- [Text segment]:
▶

Looking East is the eleventh album by American singer-songwriter Jackson Browne, released in 1996 (see 1996 in music). It peaked at number 36 on The Billboard 200.

History
Coming over two years after his successful I'm Alive, Browne returned to more politically and socially oriented themes on Looking East. Only two songs are credited to Browne alone as composer, the rest co-credited with his core backing band. The most notable song, Barricades of Heaven is a reference to the "barrios" (Spanish for low income housing) of Los Angeles.

Guests include Bonnie Raitt, David Crosby, Vonda Shepard, Ry Cooder, Waddy Wachtel and David Lindley.

Reception

Looking East was considered somewhat of a letdown after the success of I'm Alive even after reaching the Top 40 of The Billboard 200. Critic William Ruhlman agreed, writing that the album "is a highly referential work from an artist who started where most end and has been earnestly seeking the right direction ever since. Looking East finds him in his own backyard, still searching."

Track listing

Personnel 
 Jackson Browne – lead vocals, acoustic guitar (2), guitar (5, 10), acoustic piano (9)
 Benmont Tench – Hammond organ (1)
 Jeffrey Young – Hammond organ (2–10), harmony vocals (3, 5, 10), backing vocals (4), keyboards (10)
 Scott Thurston – guitar (1–3, 6, 7, 9), harmony vocals (2–4, 6), electric guitar (4), baritone guitar (5, 10), acoustic piano (8)
 Mark Goldenberg – guitar (1–3, 5–10), electric guitar (4), oud (4)
 Waddy Wachtel – guitar (1)
 Mike Campbell – 12-string guitar (2), guitar (5)
 David Lindley – lap steel guitar (3)
 Ry Cooder – slide guitar (7)
 Kevin McCormick – bass guitar, acoustic guitar (1, 2), harmony vocals (4, 10)
 Mauricio "Fritz" Lewak – drums
 Luis Conte – percussion
 Vonda Shepard – harmony vocals (1, 9)
 Beth Anderson – backing vocals (4)

◀

- [Input for this task]:
▶

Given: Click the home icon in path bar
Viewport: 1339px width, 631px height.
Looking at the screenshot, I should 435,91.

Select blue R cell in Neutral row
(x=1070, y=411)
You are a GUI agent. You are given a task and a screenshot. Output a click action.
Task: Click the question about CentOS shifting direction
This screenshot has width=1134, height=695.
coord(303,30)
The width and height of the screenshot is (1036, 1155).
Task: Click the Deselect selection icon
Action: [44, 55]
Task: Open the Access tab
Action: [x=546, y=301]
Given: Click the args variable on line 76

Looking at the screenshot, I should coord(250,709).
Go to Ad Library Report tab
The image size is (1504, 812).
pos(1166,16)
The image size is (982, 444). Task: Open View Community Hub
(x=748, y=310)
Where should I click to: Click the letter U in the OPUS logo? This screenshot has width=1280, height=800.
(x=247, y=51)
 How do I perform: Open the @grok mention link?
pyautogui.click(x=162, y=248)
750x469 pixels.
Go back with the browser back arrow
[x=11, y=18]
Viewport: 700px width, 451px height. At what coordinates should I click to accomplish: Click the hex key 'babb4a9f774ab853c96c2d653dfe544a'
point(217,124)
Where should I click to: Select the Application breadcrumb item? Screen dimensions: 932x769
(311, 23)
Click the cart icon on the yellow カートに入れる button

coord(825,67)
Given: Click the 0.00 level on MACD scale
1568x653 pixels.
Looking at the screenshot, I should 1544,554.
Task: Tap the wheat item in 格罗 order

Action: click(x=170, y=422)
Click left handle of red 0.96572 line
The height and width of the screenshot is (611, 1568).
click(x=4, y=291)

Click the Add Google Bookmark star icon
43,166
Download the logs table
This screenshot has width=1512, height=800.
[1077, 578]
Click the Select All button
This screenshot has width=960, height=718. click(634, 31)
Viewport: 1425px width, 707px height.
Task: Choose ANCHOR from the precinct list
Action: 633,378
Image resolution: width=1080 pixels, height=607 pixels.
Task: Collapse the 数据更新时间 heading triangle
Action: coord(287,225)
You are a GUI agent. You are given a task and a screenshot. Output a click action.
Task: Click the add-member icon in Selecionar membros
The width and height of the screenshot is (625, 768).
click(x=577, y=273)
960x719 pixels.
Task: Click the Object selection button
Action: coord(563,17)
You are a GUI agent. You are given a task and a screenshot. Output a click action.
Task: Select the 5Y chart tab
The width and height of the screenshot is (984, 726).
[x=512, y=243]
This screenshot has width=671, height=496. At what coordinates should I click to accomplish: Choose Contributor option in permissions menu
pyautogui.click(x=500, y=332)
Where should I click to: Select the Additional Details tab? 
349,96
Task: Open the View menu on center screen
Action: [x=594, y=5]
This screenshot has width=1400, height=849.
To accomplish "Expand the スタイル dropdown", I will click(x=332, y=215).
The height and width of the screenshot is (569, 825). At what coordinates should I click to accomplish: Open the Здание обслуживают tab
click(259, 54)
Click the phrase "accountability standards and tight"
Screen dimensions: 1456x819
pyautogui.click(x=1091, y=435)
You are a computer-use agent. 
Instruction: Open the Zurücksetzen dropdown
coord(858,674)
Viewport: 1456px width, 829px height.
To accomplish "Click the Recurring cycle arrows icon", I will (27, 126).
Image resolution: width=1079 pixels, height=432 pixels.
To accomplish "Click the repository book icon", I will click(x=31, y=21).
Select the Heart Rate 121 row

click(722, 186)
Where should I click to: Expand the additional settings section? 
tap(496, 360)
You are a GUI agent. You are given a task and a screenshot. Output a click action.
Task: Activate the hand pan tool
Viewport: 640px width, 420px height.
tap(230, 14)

◀

- [Problems]:
- a) Reproduce the Looking East album text from "Mark Goldenberg –" down to "Anderson – backing vocals (4)".
- b) Locate every line in the listing that contains the string "will", treating case as significant, and copy each of those lines.

- [Answers to the tasks]:
- a)
Mark Goldenberg – guitar (1–3, 5–10), electric guitar (4), oud (4)
 Waddy Wachtel – guitar (1)
 Mike Campbell – 12-string guitar (2), guitar (5)
 David Lindley – lap steel guitar (3)
 Ry Cooder – slide guitar (7)
 Kevin McCormick – bass guitar, acoustic guitar (1, 2), harmony vocals (4, 10)
 Mauricio "Fritz" Lewak – drums
 Luis Conte – percussion
 Vonda Shepard – harmony vocals (1, 9)
 Beth Anderson – backing vocals (4)

- b)
To accomplish "Expand the スタイル dropdown", I will click(x=332, y=215).
To accomplish "Click the Recurring cycle arrows icon", I will (27, 126).
To accomplish "Click the repository book icon", I will click(x=31, y=21).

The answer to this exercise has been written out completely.